Death is a highly persuasive agent. It emboldens the testimony of prophets, focuses the impact of literature and allows rockstars to transcend into deism. It’s a mistake to encourage the poetry of the reaper, even if the consequences of doing so are sometimes advantageous to societies at large.
The same Shepard that surged suicide rates following Kurt Cobain’s, galvanized a nation after the assassination of Dr. Martin Luther King. The same mechanism that ensured Christianity endure for centuries upon centuries, elevated the last lecture of Christopher Hitchens, one of the institution’s foremost detractors. Sometimes martyrdom is assigned retroactively, and sometimes the effects are unconventional.
The intrigue of death
A new paper co-authored by MIT economist Pierre Azoulay, an expert on the dynamics of scientific research, Christian Fons-Rosen, an assistant professor of economics at the University of California at Merced; and Joshua Graff Zivin, a professor of economics at the University of California at San Diego, identifies a new face of the posthumous phenomenon. According to their research, when a prominent scientist passes away, their subfield receives a subsequent 8.6% increase in literature written by researchers that have not collaborated with said prominent scientists.
When an individual becomes an established and well-regarded voice of their respective subject, over time they grow less and less tolerant of foreign ideas that might contradict there own, so with their death, intellectual barriers are let down, allowing pioneering scholars to augment and or outright reject the findings of their predecessors.
“The conclusion of this paper is not that stars are bad,” Azoulay told MIT News, “It’s just that, once safely ensconced at the top of their fields, maybe they tend to overstay their welcome.”
The paper, titled Does Science Advance One Funeral at a Time, was stimulated by the musings of celebrated theoretical physicists, Max Planck.
Planck, renowned for his discovery of Quantum Energy, believed that heuristic research was obstructed by a bias towards familiar and seminal work that proceeds it, once writing, “a great scientific truth does not triumph by convincing its opponents and making them see the light, but rather because its opponents eventually die, and a new generation grows up that is familiar with it.” More cynically phrased: Scientific change rarely occurs willingly.

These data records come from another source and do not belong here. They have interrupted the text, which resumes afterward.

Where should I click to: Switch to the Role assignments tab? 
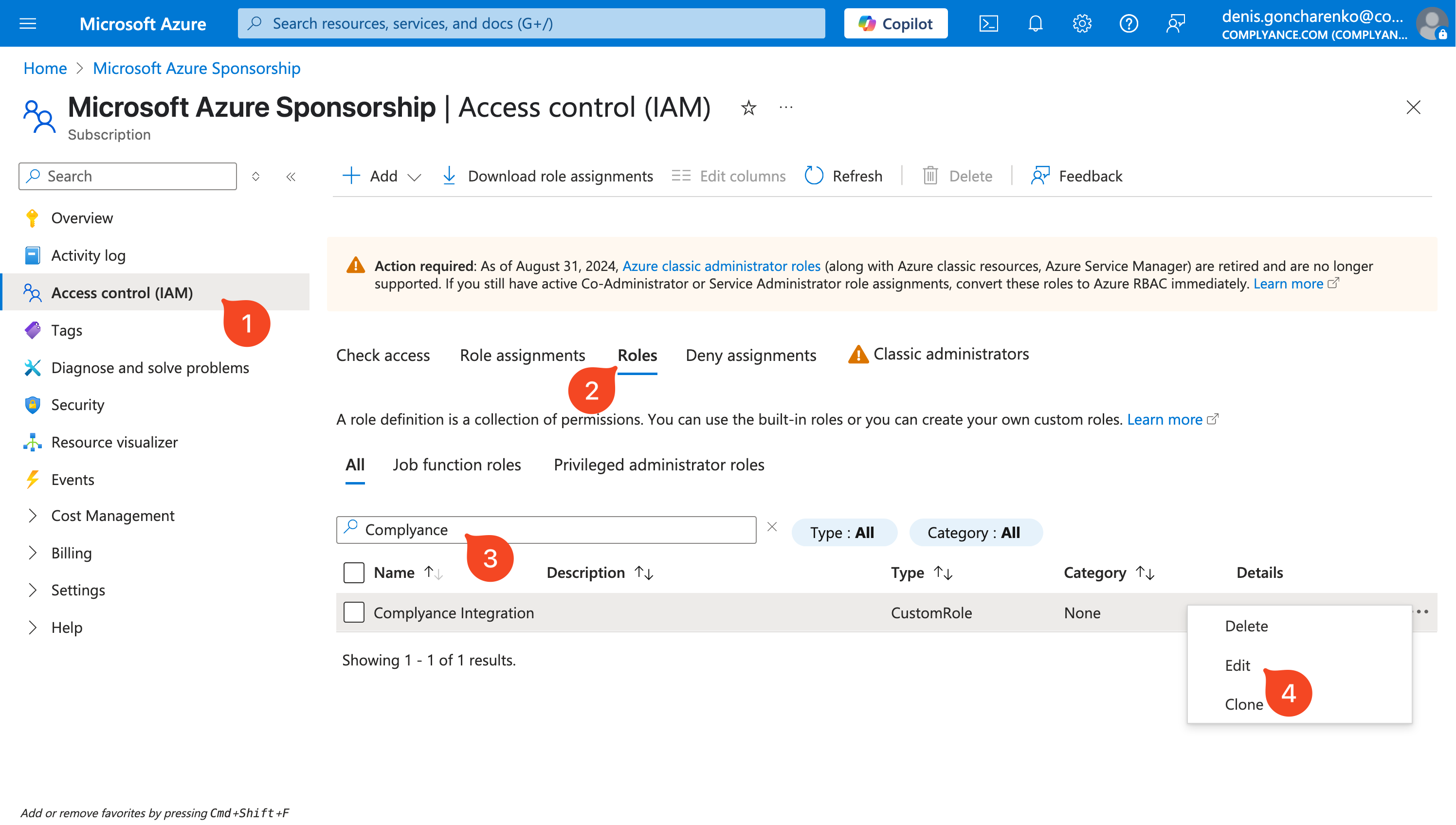(x=522, y=355)
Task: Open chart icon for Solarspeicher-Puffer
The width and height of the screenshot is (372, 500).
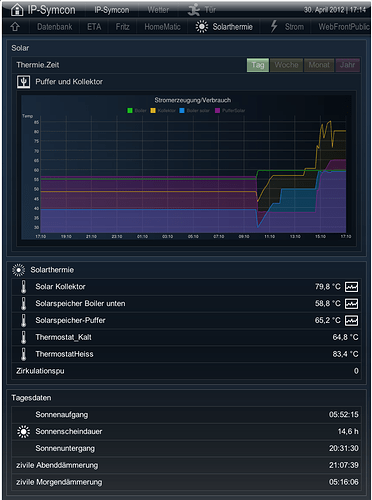Action: 351,320
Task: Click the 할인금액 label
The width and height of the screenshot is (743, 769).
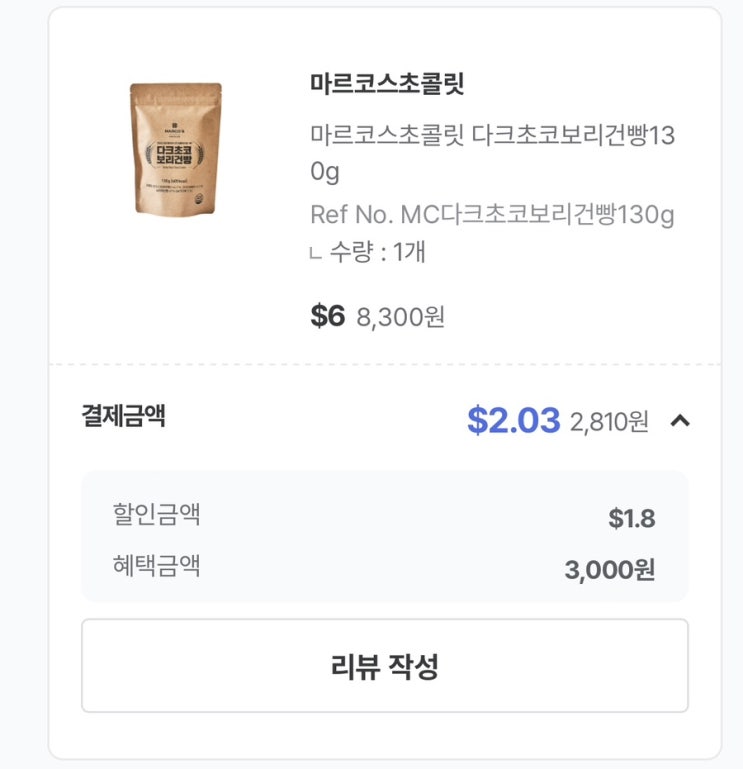Action: pyautogui.click(x=156, y=515)
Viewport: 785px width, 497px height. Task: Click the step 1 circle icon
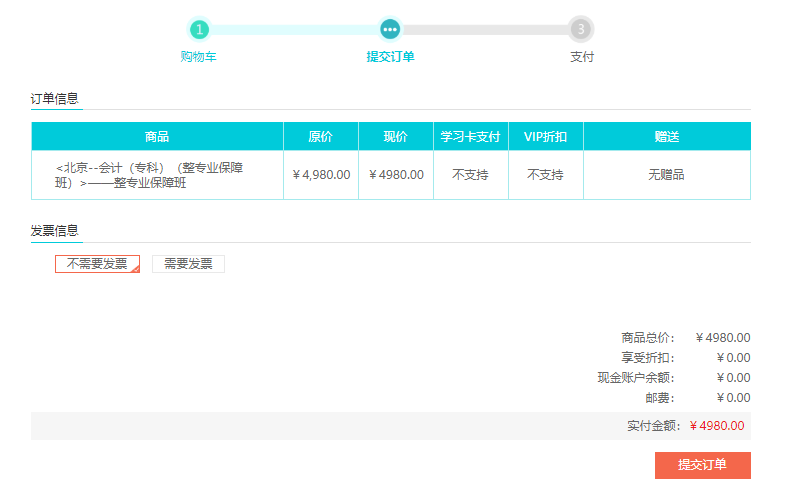coord(200,29)
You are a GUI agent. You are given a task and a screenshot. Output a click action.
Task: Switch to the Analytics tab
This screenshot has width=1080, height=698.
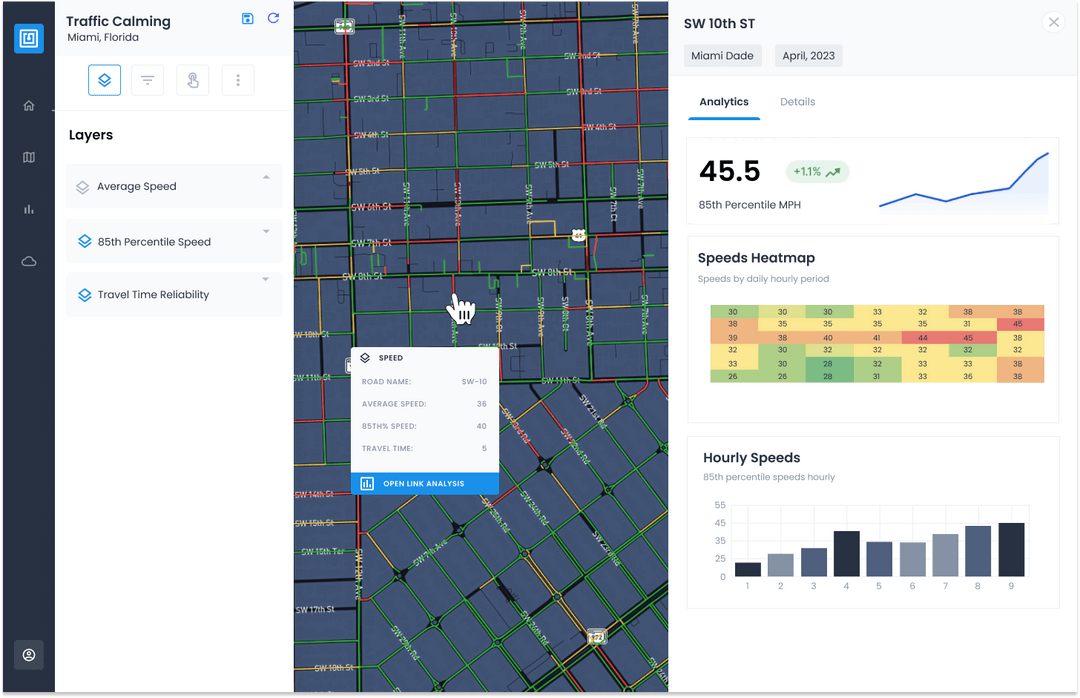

In order to properly test Plank’s hypothesis, the researches behind the new study employed a life scientist database. Azoulay and Graff Zivin have been building this lexicon for more than 10 years, indexing the careers of life scientists and all of their accomplishments, which includes funding awards, published papers and citations, and patent statistics. Following the unexpected deaths of 452 active scientists, papers authored by new scientists in their discipline increased while papers published by their collaborators decreased by roughly 20%. The latter suggests that alternative ideas are sometimes proscribed by a network of influential colleagues. Researchers have dubbed this diversifying factor-Planck’s Principle.
“The fact that if you’re successful, you get to set the intellectual agenda of your field, that is part of the incentive system of science, and people do extraordinary positive things in the hope of getting to that position,” Azoulay explained. “It’s just that, once they get there, over time, maybe they tend to discount ‘foreign’ ideas too quickly and for too long.”
Virtually every epistemological eureka has been scanned meanly behind a peephole- from Alfred Wegener to Aristarchus. It’s important for experimental ideas to spar with veteran ones, so long as the loser is willing to kneel when reason demands.
Does Science Advance One Funeral at a Time is set to debut in The American Economic Review and has been handsomely received by the National Science Foundation, the Spanish Ministry of Economy and Competitiveness, and the Severo Ochoa Programme for Centres of Excellence in R&D.